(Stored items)
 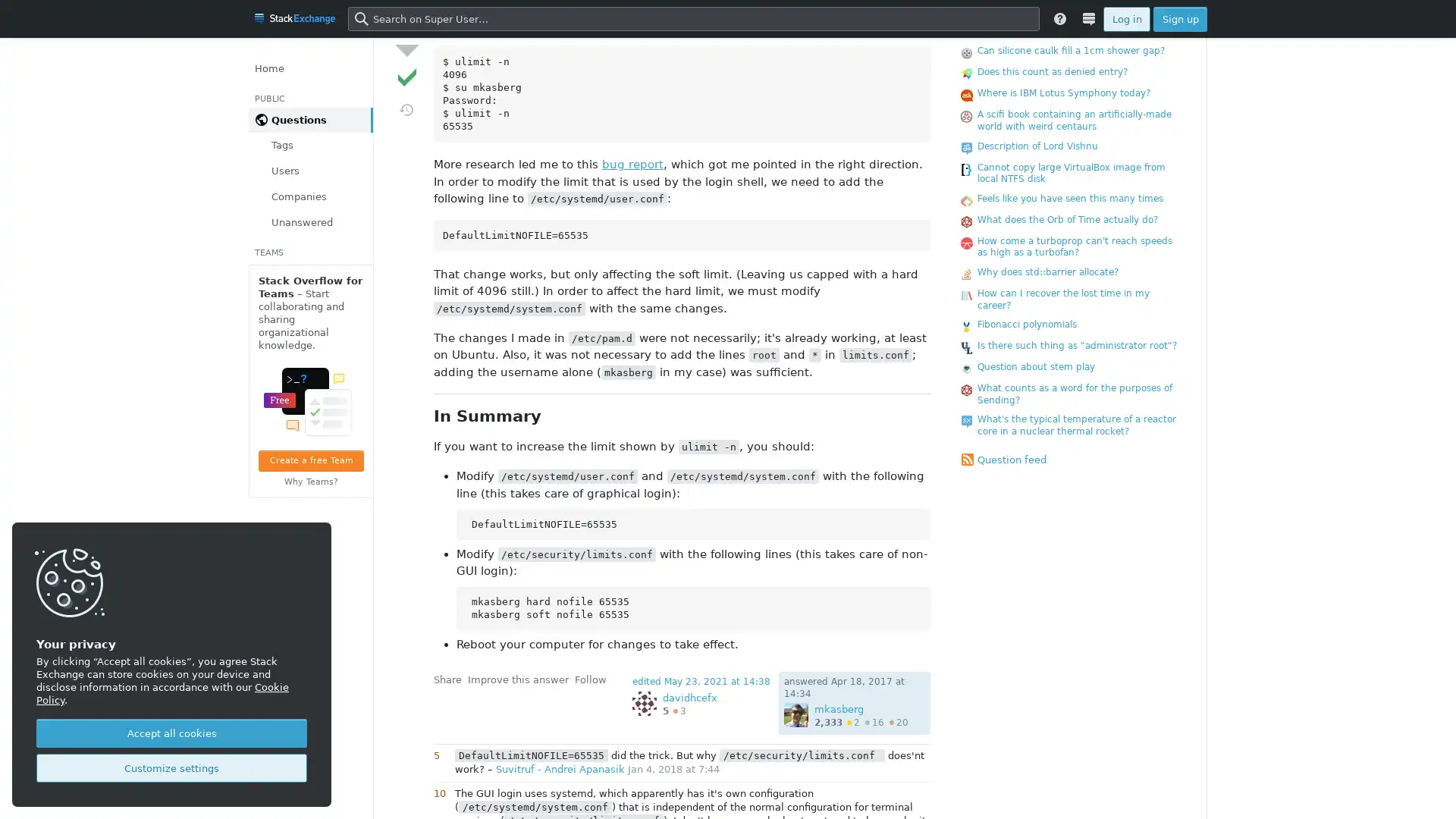 What do you see at coordinates (171, 768) in the screenshot?
I see `Customize settings` at bounding box center [171, 768].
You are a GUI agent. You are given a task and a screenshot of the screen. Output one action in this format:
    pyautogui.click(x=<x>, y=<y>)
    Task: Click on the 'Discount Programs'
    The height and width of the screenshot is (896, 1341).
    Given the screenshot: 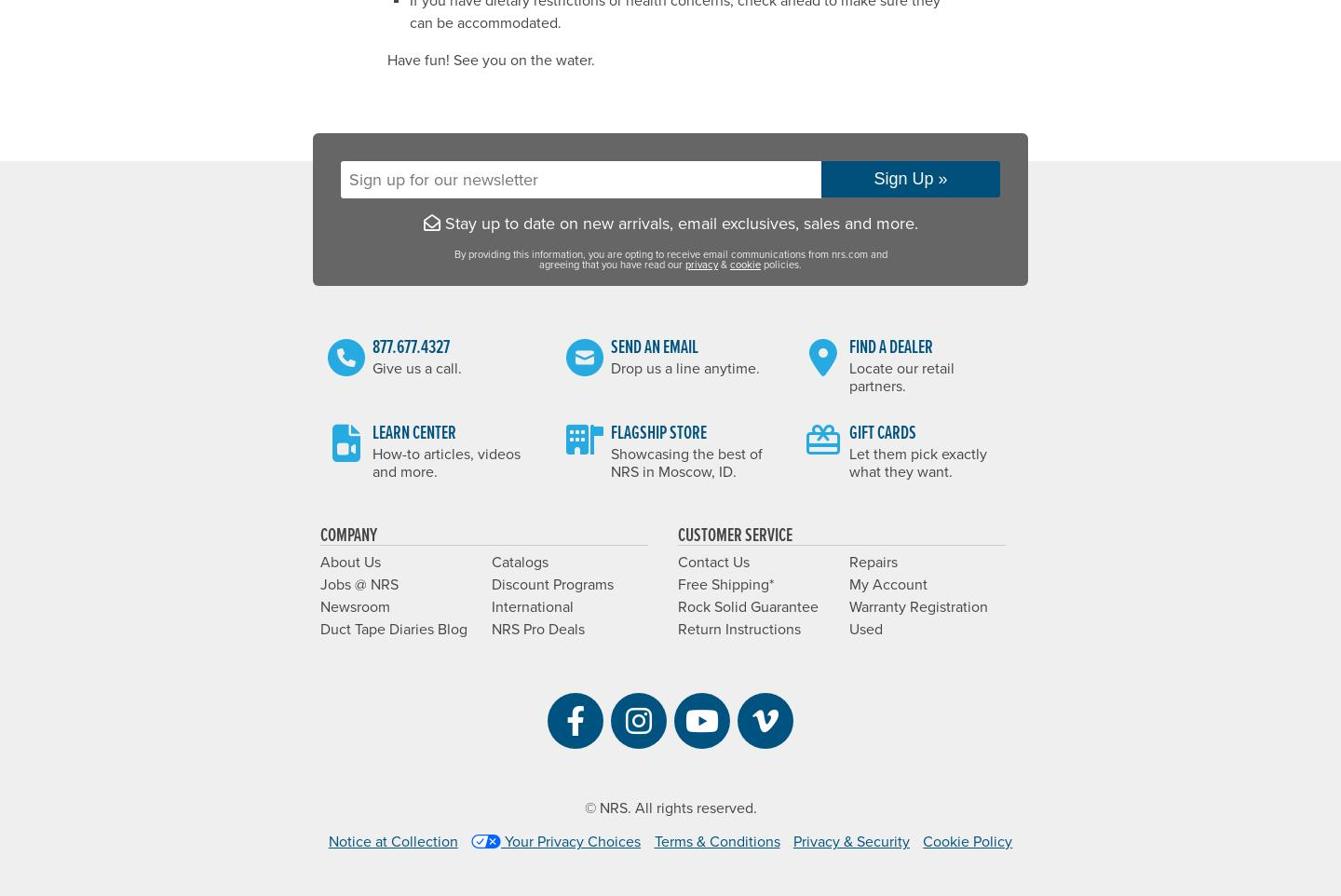 What is the action you would take?
    pyautogui.click(x=552, y=584)
    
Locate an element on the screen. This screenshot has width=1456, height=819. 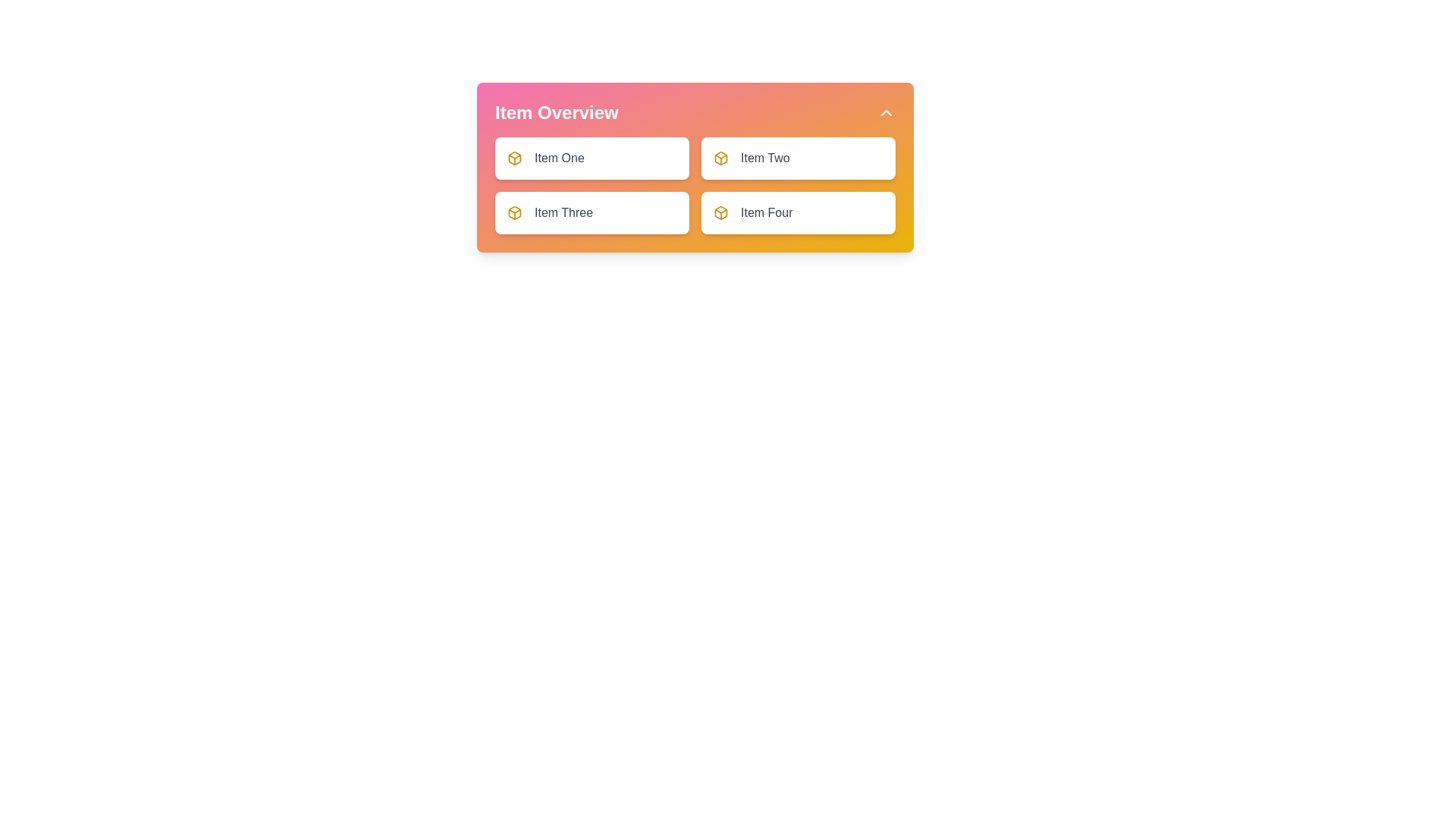
the yellow cube-shaped icon with a hollow outlined appearance located within the 'Item Two' button in the grid layout of the 'Item Overview' section is located at coordinates (720, 158).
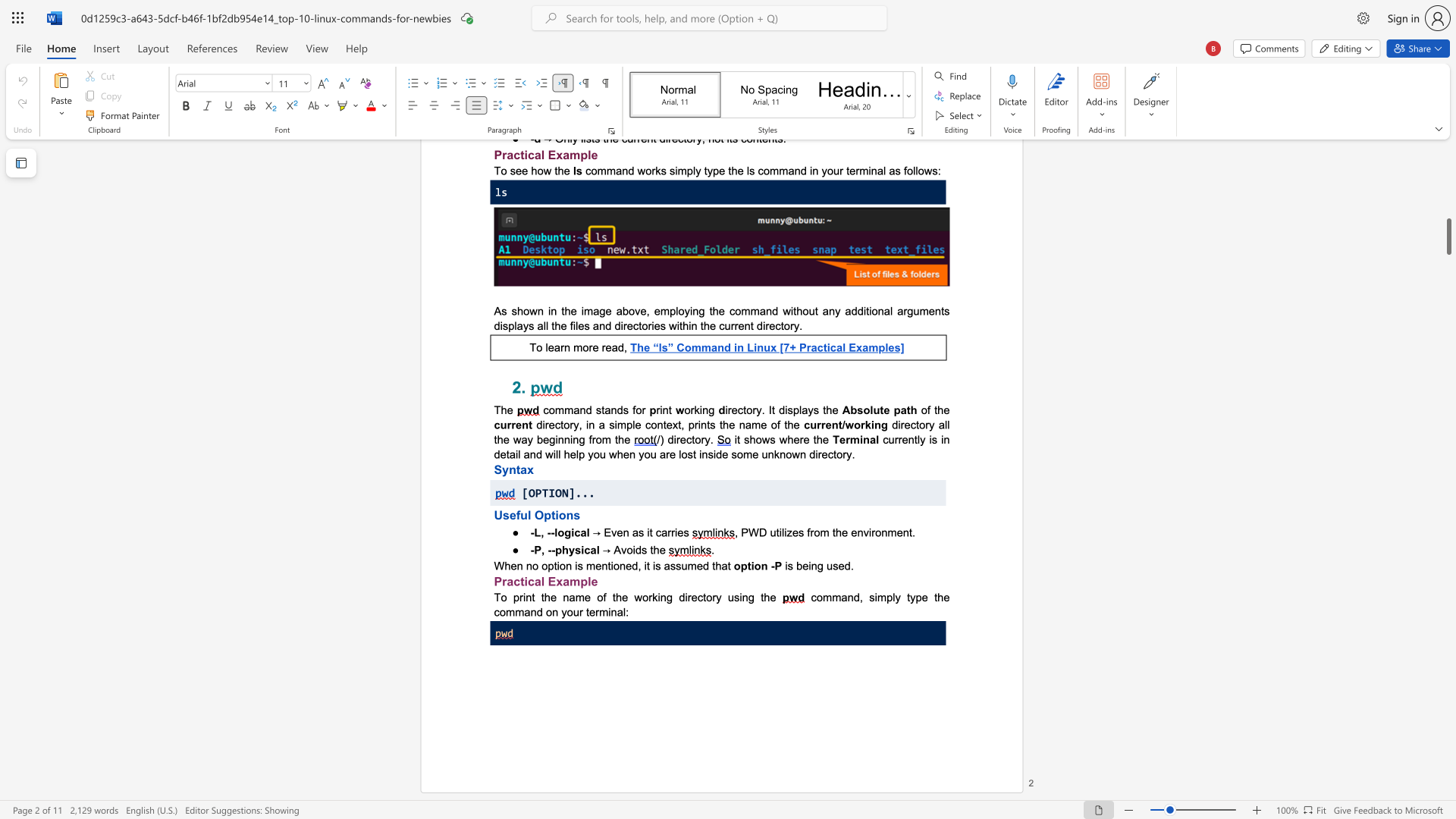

**Task to carry out:** Rewrite the lines from the one containing "Locate an element" through the end of the data, replacing "screenshot" with "image" and leaving everything else unchanged. Omit the pictures from your answer.

**Solution:**
Locate an element on the screen. This image has width=1456, height=819. 
the yellow cube-shaped icon with a hollow outlined appearance located within the 'Item Two' button in the grid layout of the 'Item Overview' section is located at coordinates (720, 158).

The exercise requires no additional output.